Con el rabillo del ojo vio que Sam la contemplaba sin disimulo con una mirada que no dejaba entrever sus pensamientos. La avergonzaba que la considerara una inútil con la que no servía de nada compartir las decisiones de la casa. Todos parecían conocer las intenciones de Gregory, menos ella.

—Bien, Nube, dinos qué has averiguado esta tarde.

Nube Gris ignoró el resoplido de Douglas.

—Es posible plantar trigo en estas tierras si elegimos bien las parcelas.

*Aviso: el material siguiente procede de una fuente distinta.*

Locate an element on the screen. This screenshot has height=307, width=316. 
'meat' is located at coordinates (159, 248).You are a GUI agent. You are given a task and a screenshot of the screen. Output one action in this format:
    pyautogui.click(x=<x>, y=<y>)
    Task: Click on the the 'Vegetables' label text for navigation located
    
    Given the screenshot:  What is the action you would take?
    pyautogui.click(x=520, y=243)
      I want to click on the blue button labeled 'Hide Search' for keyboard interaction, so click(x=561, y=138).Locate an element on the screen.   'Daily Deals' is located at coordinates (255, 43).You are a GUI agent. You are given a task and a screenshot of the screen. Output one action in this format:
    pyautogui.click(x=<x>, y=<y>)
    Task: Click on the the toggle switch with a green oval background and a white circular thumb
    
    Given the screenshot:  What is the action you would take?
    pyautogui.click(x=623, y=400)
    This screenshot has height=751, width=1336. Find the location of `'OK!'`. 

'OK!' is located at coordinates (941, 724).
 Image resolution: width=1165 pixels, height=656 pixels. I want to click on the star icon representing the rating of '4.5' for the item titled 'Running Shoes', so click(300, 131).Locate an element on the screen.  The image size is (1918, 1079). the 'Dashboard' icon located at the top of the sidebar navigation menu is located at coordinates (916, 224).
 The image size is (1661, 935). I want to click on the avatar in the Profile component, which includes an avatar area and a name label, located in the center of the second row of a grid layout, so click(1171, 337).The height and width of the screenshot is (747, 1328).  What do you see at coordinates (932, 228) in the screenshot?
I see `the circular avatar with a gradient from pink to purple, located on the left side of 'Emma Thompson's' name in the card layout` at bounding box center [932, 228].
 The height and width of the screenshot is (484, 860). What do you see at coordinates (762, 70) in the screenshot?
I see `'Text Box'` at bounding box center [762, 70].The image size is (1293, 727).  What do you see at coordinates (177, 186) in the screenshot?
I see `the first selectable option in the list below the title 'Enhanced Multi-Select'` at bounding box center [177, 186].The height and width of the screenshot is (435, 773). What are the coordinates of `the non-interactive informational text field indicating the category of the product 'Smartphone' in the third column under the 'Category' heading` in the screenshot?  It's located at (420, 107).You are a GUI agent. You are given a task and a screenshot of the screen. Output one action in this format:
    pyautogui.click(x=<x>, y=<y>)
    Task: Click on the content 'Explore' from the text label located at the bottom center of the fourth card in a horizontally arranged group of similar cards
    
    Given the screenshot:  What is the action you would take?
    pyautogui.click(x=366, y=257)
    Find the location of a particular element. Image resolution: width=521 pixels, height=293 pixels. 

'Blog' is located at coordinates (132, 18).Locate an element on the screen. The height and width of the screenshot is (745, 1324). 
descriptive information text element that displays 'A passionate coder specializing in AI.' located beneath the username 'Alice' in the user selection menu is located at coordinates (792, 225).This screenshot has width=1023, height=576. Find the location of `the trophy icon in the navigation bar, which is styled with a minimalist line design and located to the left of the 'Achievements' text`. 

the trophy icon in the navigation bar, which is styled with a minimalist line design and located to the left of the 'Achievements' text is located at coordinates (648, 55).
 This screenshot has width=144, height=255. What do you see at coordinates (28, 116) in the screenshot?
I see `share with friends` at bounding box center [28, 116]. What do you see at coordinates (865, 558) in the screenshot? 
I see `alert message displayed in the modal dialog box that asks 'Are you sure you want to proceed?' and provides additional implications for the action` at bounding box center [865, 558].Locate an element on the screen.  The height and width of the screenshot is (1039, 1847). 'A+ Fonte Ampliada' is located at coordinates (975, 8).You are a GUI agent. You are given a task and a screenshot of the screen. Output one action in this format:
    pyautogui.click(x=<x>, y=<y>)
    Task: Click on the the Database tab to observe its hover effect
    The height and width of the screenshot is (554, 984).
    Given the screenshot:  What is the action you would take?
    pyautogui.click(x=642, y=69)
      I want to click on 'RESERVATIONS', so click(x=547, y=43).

Las que están cerca del río tienen la ventaja de que si el invierno o la primavera son secos, se puede drenar agua para poder regar. Serguéi me ha enseñado un sistema de irrigación increíble. Nosotros también podríamos hacernos uno. Además me ha aconsejado que sembremos en las laderas de las lomas y en perpendicular a la pendiente; de esa manera si llueve mucho, el exceso de agua correrá por la loma sin estancarse y pudrir las raíces.

Emily le escuchaba con atención, sin perderse detalle, lo que animó a Nube Gris a seguir su exposición.

—Para arar, Serguéi nos aconseja que compremos dos bueyes, pero también podemos hacerlo con caballos. Él nos pondría en contacto con un compatriota suyo que nos vendería las semillas. También podemos cultivar maíz, es una buena tierra para ello.

El entusiasmo de Nube Gris resultó contagioso y Emily sonrió dejándose llevar por las perspectivas de futuro. Por primera vez pensaba que podían conseguirlo, una pequeña luz al final del túnel en el que llevaba años escondida. Quería ser dueña de su vida, pensar en su hijo y legarle algo más que un puñado de tierra. La única nube a esa futura felicidad era el posible regreso de Gregory. Se estremeció al pensar en cómo reaccionaría su marido.

—Me gustaría hablar con ese hombre —dijo Emily, apartando la imagen de Gregory sudando rabia con el puño alzado. Llevaba seis meses rezando noche tras noche para que su marido nunca regresara—. Cuando volvamos de Dodge City y tengamos claro lo que nos queda después de pagar las deudas, podremos hacer planes.

—¿Ya ha pensado en qué dirá Crawford cuando se entere? —preguntó Douglas con hostilidad.

Emily se pasó una mano por la frente con impaciencia apartándose el mechón que se le había escapado del moño.

—En estos momentos Crawford es la menor de mis preocupaciones.